Friday, May 31, 2013

Lee Mothes: A Year of Building Clubhouses

When I was 11 my friends and I decided to form a club. I built our first clubhouse on a vacant lot with my friend Chris, but some kids we didn’t like wrecked it after only a few weeks!

Chele and Chris at our first clubhouse on the vacant lot

Totally bummed, Chris and I started looking for a better place to build our next clubhouse. Chele’s friend Kathy had the perfect site: her family’s unused backyard surrounded by a 6-foot fence. After pleading with her dad, who stored lumber there, Kathy won his permission to build, as long as we didn’t use his “good wood.” Kathy then became vice president-and-secretary because it was her yard, and I became the “builder” and was designated president. My friend Chris became a full member along with his sister Chele. Chris had an eye for decorating and brought great stuff for the clubhouse that he found in the trash.

Before starting we all pitched in to clear out the junk and weeds, then hauled in all the wood from the ruins of my old vacant-lot clubhouse with our wagons. We scoured the neighborhood for a few more pieces of wood to get started, but even though the neighbors gave us some pieces as well, this took a few weeks.

After the wood gathering, my friends were content to leave me in charge of construction. That first clubhouse was a good trial run, but it wasn’t built “right.” It had no floor or windows, and the flat roof would have leaked miserably in the rain. For this clubhouse I was determined to build a real wooden floor on a foundation, a sloped roof with tar paper, a door with real hinges, and maybe even a window. For days I looked at the detailed drawings in my Audel’s guide, published in 1923, and slowly figured out a way to start our clubhouse.


I finally figured out how to build a floor like this:

As the building progressed I became enchanted by its wonderful logic. After measuring, sawing, and nailing together all the parts for the floor, I stomped around on it, rejoicing in its strength!

The walls were the next step, and building them was still a mystery. I went back to the Audel’s drawings, but I didn’t yet know the carpenter's method of nailing the pieces together on the floor, then raising the assembled wall frames one at a time.

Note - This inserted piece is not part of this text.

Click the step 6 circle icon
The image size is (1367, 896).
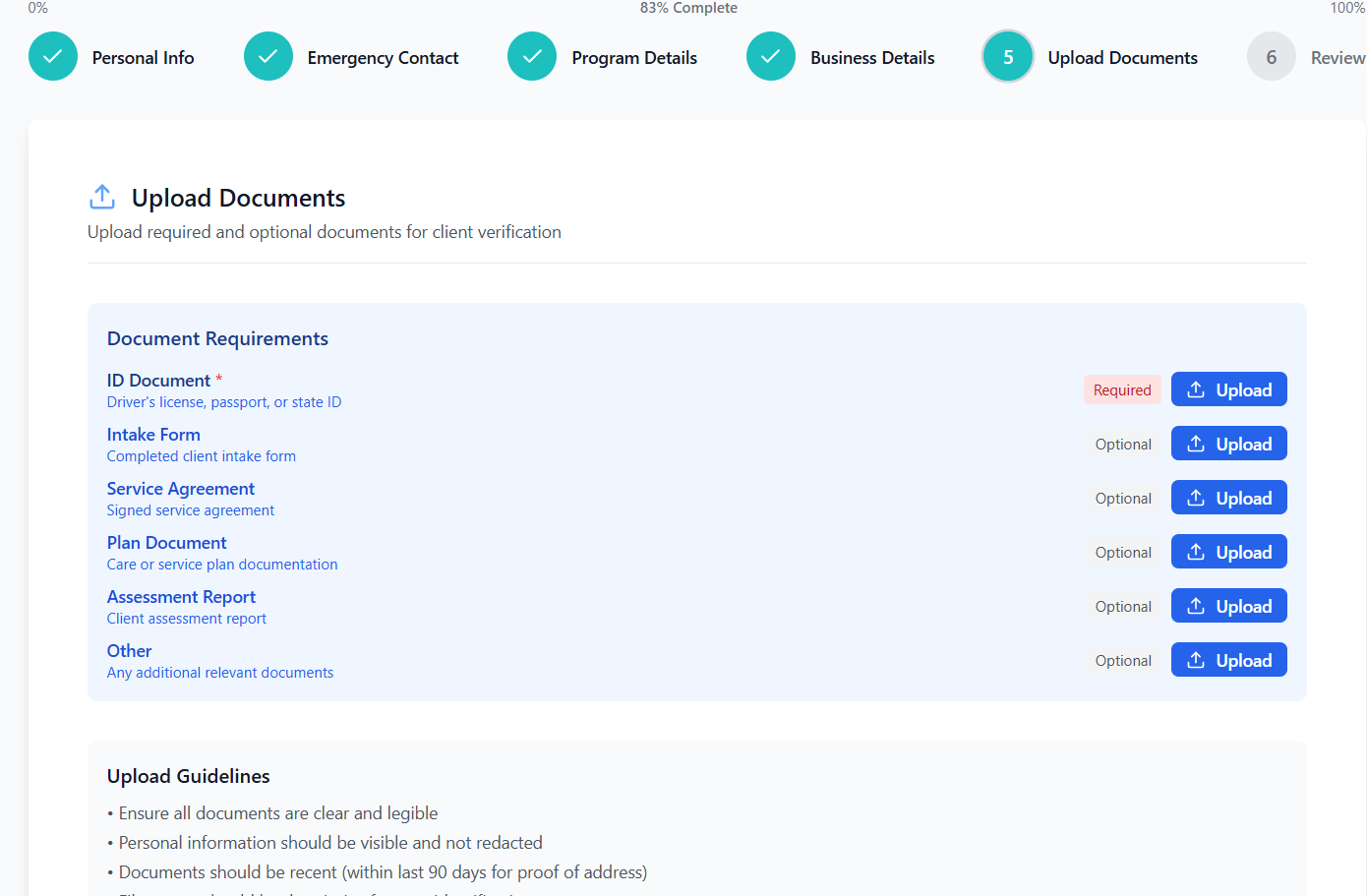[x=1271, y=57]
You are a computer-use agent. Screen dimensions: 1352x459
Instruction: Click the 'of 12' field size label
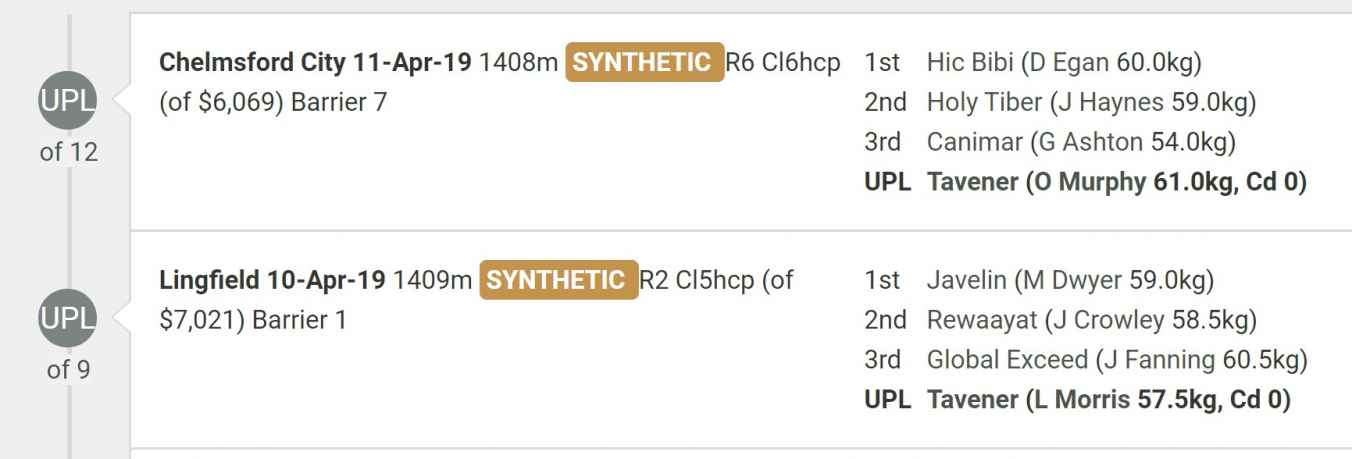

Instead, I nailed a 2 x 4 to the floor, then had Chris, Kathy, or whoever was handy hold up each 2 x 4 “stud” while I toenailed the end of it onto the “plate.” When as many studs were nailed into place as there were kids to hold them up, I nailed the top plate to the tops of the studs to make a wall frame. This took forever! When the walls were finally framed, I nailed boards across the studs, leaving spaces for the door and a window. Kathy’s back fence served as the fourth wall.

I later learned to put the walls together like this:

The toughest part was the roof. While perched on our rickety ladder, I stared at our roof-to-be. I figured I could set a wide board at the top of one of the walls, then a not-so-wide one across the middle, and none at all on the other wall. I did this, then nailed boards across them to cover the entire roof. It was slanted enough to shed water but flat enough and strong enough to climb onto and nail down tar paper. We had a roof!


The door was next. I made one of boards to fit in the hole in the front wall, then found an old set of hinges and some screws. By luck Chris found a window just when we needed one. As windows go it was somewhat strange, with thick wobbly glass that you couldn’t see through, but we put it in anyway.


Now the clubhouse was complete . . . almost. We very soon realized that it was too small for the four of us to use comfortably, so we gathered more wood and made the clubhouse 3 feet longer; also, we added a back door. We decided it was time to paint the clubhouse as well and agreed on a color: turquoise!  We were very proud and quite amazed at how bright it was!

Chris (in door at left), Chele, Kathy (in Brownie uniform),
and two visitors hang out after school.

We all felt that we had accomplished something — and with no help from the grown-ups!

— Lee Mothes

Lee Mothes, author of Keep Out!, is an artist and high school art teacher who has fond memories of his own childhood clubhouse. He studied architectural design, worked as a full-time carpenter, taught various hands-on carpentry courses, and built many small structures over the years. 

Check out Lee’s clubhouse-building blog at http://www.theclubhouseblogger.blogspot.com

2 comments:

Sybil said...

It's amazing what kids can accomplish if we let them.

Unknown said...

I truly enjoyed this post. I always used to build clubhouses as a kid- though we were far less sophisticated than you were in your building technique, it seems. My kids are too young to build something like this on their own, but my husband and I recently completed a little house in the backyard- complete with insulation and windows- for them to play in. Thanks for sharing your experiences, maybe one day my children will be able to use your book to do projects of their own.